SUPPLEMENTARY EXPLANATORY MEMORANDUM ON THE DRAFT REGULATION ON CONSUMER ONLINE DISPUTE RESOLUTION

16.29  The Minister deposited a Supplementary Explanatory Memorandum on the on 17 September. She explains that the aim of the ODR Regulation is to establish an online signposting service for disputes about online sales across EU borders that would be able to direct disputing parties to a provider of ADR that meets the quality criteria set out in the proposed Directive on consumer ADR.

16.30  If adopted as proposed, the Regulation would require the European Commission to establish a European ODR platform which would take the form of an interactive website to be accessed electronically and free of charge in all official languages of the Union. It would be a single point of entry to consumers and traders seeking the out-of-court resolution of contractual disputes arising from the cross-border online sale of goods or the provision of services between consumers and traders. The Regulation would require Member States to designate an ODR Contact Point containing at least two ODR facilitators to support the resolution of disputes submitted via the platform.

16.31  The Regulation suggests that Member States may confer responsibility for the ODR Contact Point on their centre of the European Consumer Centre Network. European Consumer Centres have a presence in every Member State and currently provide an information and support service to consumers buying goods or services from a trader based in another EU Member State.

16.32  As proposed, the ODR platform would not progress a complaint if parties failed to either reply to the platform or failed to agree to use a particular ADR scheme. Essentially this means that a consumer would be unable to progress a complaint against a business, unless the business agreed to use ADR.

16.33  Under the proposed Regulation, all businesses engaging in online cross-border sale of goods or the provision of services would be required to provide consumers with certain, clear and easily accessible information about the ODR platform as well as an electronic link to the ODR platform's homepage.

*DATA PROVIDED*:

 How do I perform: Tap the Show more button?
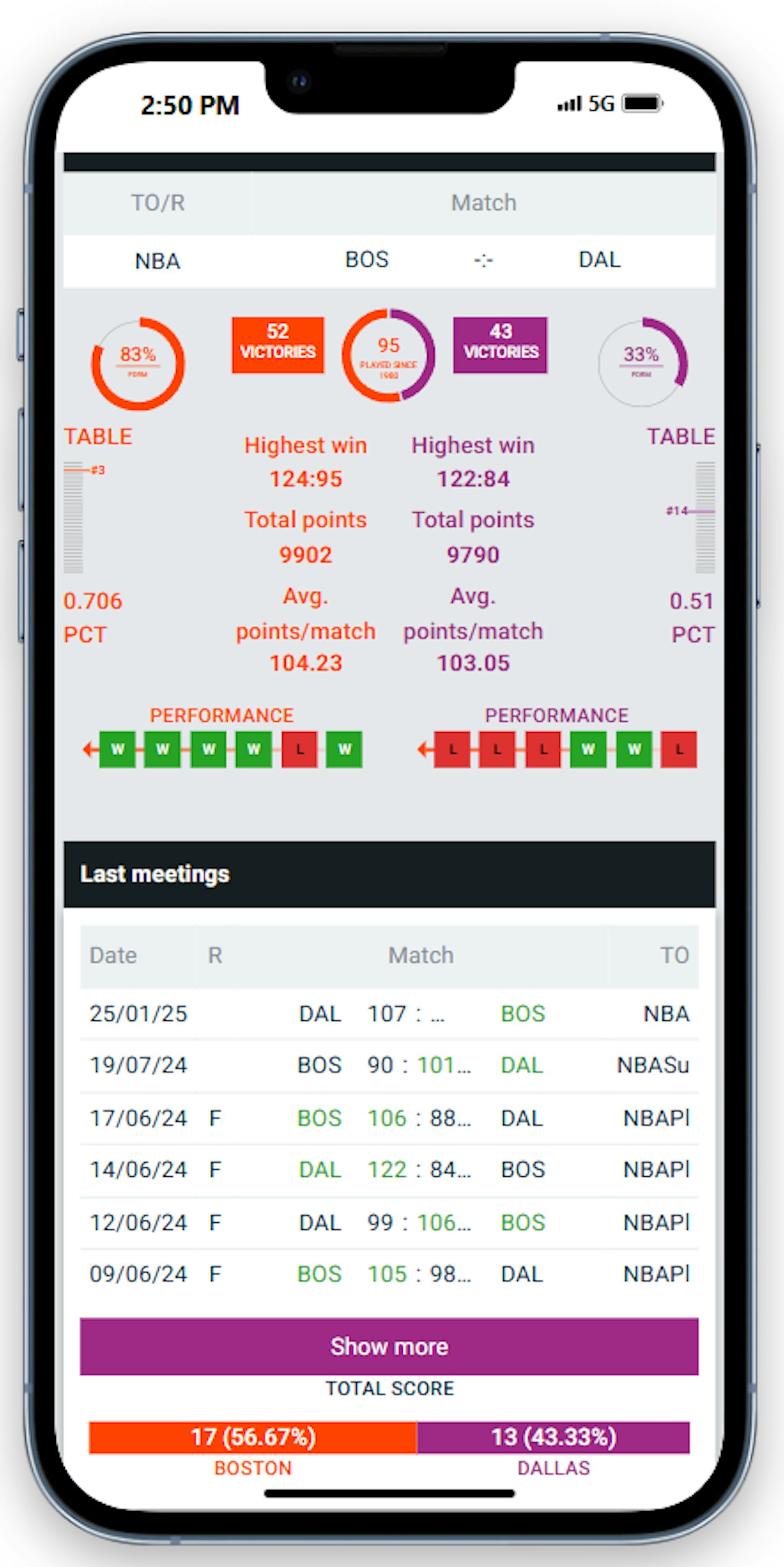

*YOUR GOAL*: In the memorandum on consumer online dispute resolution, rewrite the part from "SUPPLEMENTARY EXPLANATORY MEMORANDUM ON THE DRAFT" up to and including "on consumer ADR.", replacing "Minister" with "Secretary of State".

*TASK ANSWER*:
SUPPLEMENTARY EXPLANATORY MEMORANDUM ON THE DRAFT REGULATION ON CONSUMER ONLINE DISPUTE RESOLUTION

16.29  The Secretary of State deposited a Supplementary Explanatory Memorandum on the on 17 September. She explains that the aim of the ODR Regulation is to establish an online signposting service for disputes about online sales across EU borders that would be able to direct disputing parties to a provider of ADR that meets the quality criteria set out in the proposed Directive on consumer ADR.